The US will not allow any new drug to be licensed unless it has a proven safety record

Health officials in the US have announced a crackdown on a growing number of new drugs, warning they will not be allowed on the market until they prove to be safe and effective.

The US Food and Drug Administration (FDA) on Monday decided to tighten the rules for new drugs to ensure they have “sufficient safety, efficacy and tolerability to warrant approval”.

The move comes after the US Senate passed a bill on Wednesday which would prevent the use of the highly toxic and controversial ketamine for treating the mentally ill, with some doctors expressing concern about its potential side effects.

However, the drug is already being used by patients in several countries, including in Europe.

Many US states have also enacted restrictions on the drug, with Florida and Ohio among those states now banning its use for mental illness.

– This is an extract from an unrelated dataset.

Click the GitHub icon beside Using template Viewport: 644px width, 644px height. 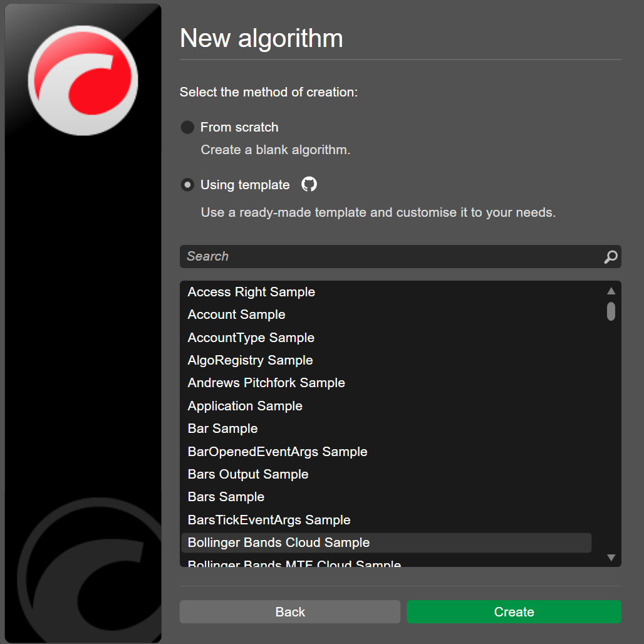[x=309, y=184]
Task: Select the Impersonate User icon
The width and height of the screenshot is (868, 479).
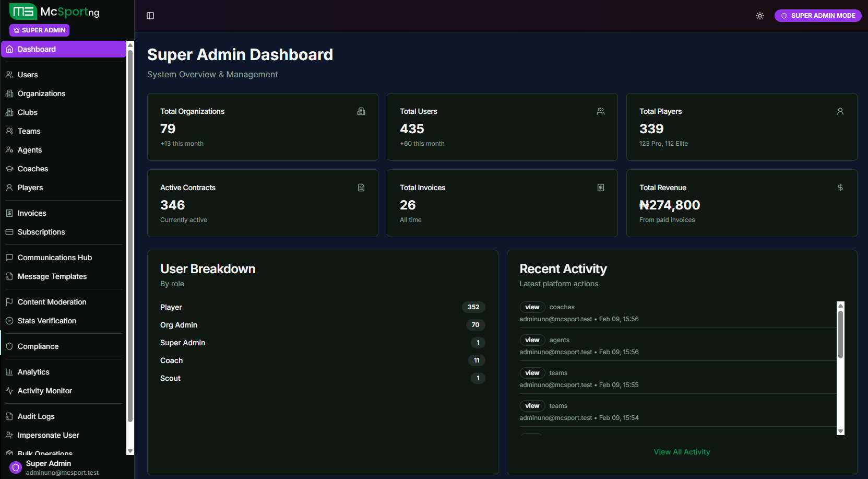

The move to limit the use for the mentally and the elderly comes at a time when the number of US patients using ketamine to treat depression has skyrocketed.

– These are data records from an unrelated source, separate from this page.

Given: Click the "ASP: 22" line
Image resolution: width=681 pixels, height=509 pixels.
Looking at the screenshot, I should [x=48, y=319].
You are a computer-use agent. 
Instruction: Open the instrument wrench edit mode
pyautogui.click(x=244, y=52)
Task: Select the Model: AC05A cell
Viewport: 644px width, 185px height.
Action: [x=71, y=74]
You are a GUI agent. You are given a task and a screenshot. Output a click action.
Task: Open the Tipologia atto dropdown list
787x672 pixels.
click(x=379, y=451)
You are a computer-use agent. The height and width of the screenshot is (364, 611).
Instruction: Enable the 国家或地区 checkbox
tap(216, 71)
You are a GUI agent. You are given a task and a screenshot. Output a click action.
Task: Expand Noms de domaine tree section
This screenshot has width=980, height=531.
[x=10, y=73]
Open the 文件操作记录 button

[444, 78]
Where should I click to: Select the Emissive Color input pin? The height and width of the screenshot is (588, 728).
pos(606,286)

The drug is also increasingly being used in Europe, where the number has risen to nearly 30,000 people a month.

In 2015, it was sold in the UK for an average price of $100 per tablet, while in the USA, it is sold for about $250.

Ketamine is a serotonin agonist and it can cause a spike in blood pressure, panic attacks, anxiety and confusion.

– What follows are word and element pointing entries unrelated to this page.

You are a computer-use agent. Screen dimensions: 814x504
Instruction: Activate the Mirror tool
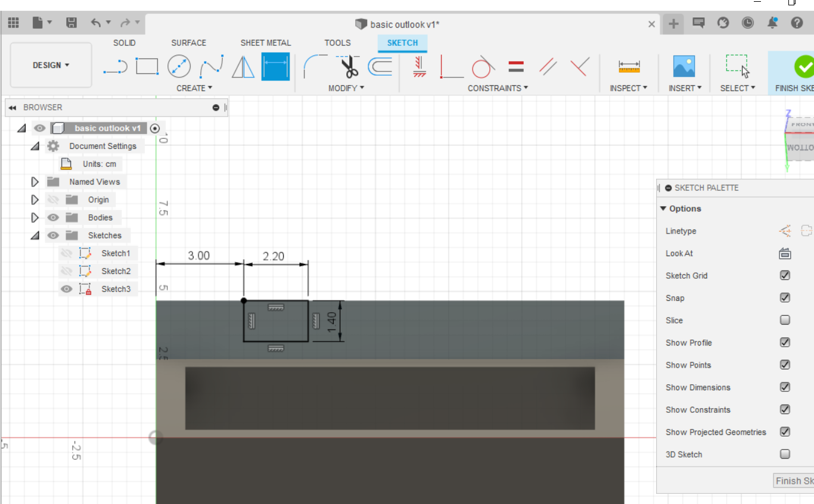coord(244,67)
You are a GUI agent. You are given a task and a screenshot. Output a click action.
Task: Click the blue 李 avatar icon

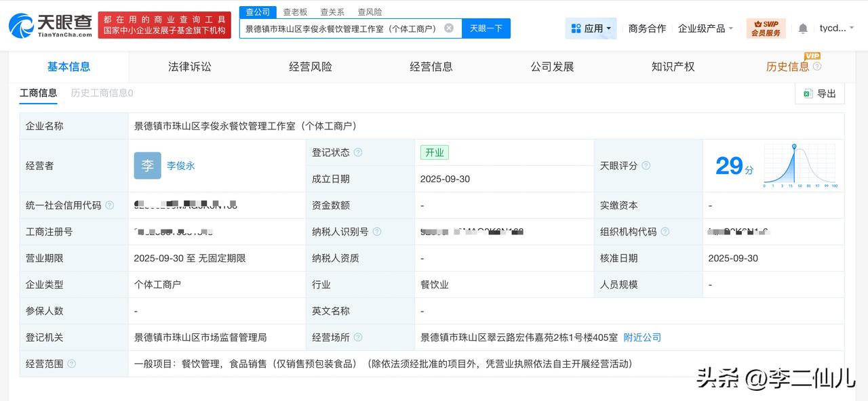[147, 165]
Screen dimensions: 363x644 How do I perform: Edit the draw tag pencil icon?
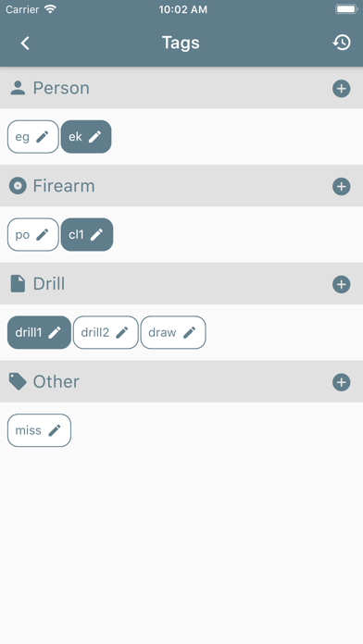click(x=190, y=332)
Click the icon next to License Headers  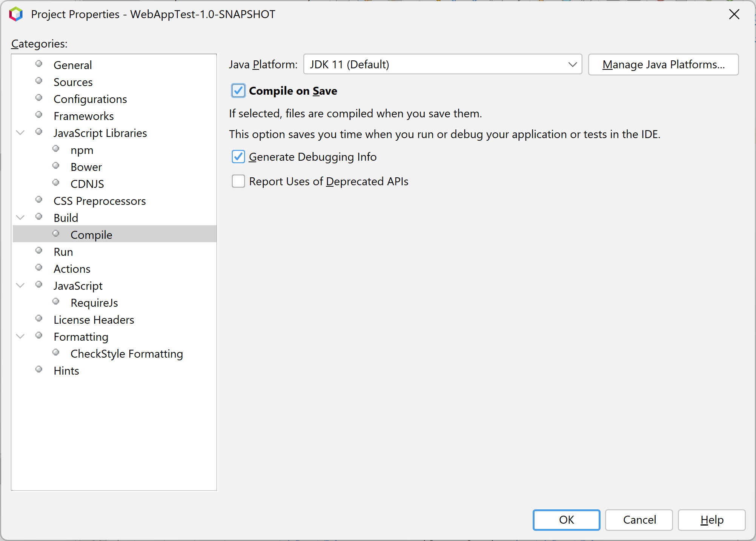[x=39, y=318]
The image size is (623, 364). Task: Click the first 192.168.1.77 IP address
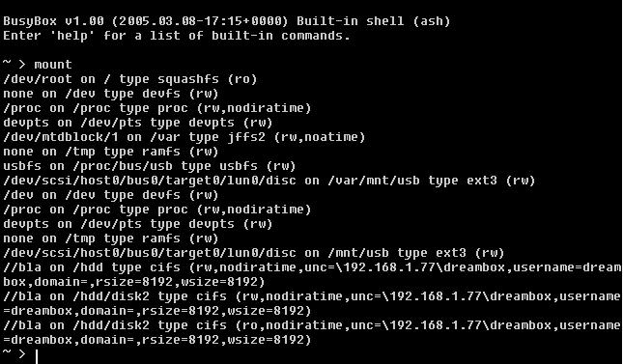(388, 267)
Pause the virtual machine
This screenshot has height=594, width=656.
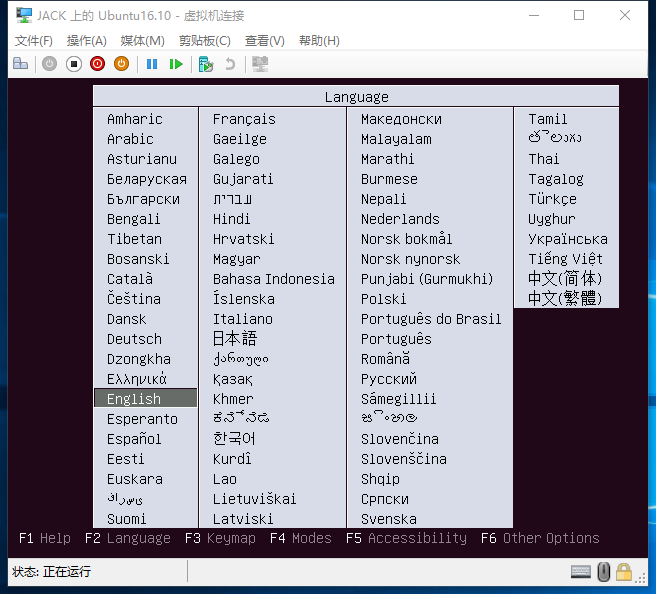152,64
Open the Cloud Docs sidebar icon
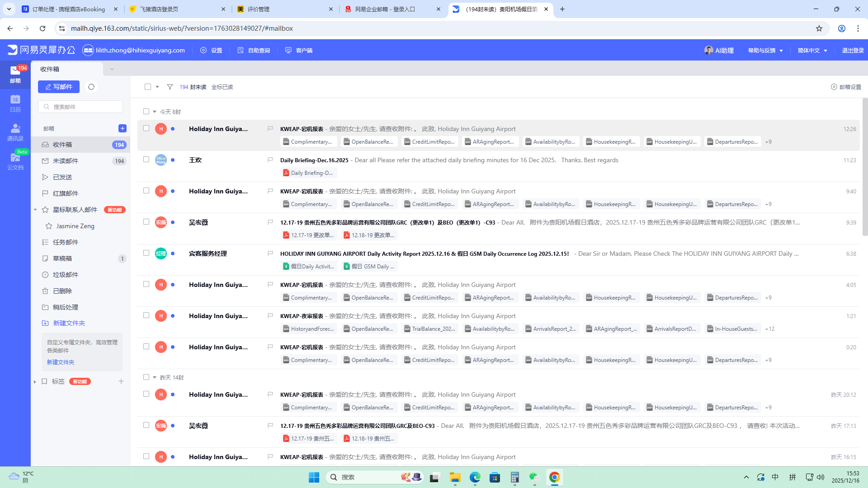Image resolution: width=868 pixels, height=488 pixels. pyautogui.click(x=15, y=161)
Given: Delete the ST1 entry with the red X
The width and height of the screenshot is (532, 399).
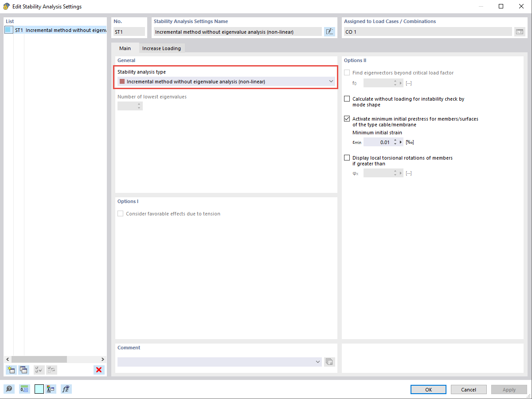Looking at the screenshot, I should pyautogui.click(x=99, y=370).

The new rules, however, will not prevent the drug from being used for psychiatric conditions such as schizophrenia or bipolar disorder.

They also apply to all drugs that contain serotonin or serotonin derivatives, and they will only apply to those approved by the FDA.

However the US Drug Enforcement Agency (DEA) said that ketamine is not currently classified as a drug that poses a “high” or “high-risk” to the public.

“The FDA has already issued a warning letter to several companies warning them of possible serious adverse effects of this drug, including respiratory depression, tachycardia, agitation, confusion, hallucinations, confusion and incoherence,” the agency said.

“This drug should not be used for treating anyone with mental illness and the FDA has issued no warnings or restrictions for its use.”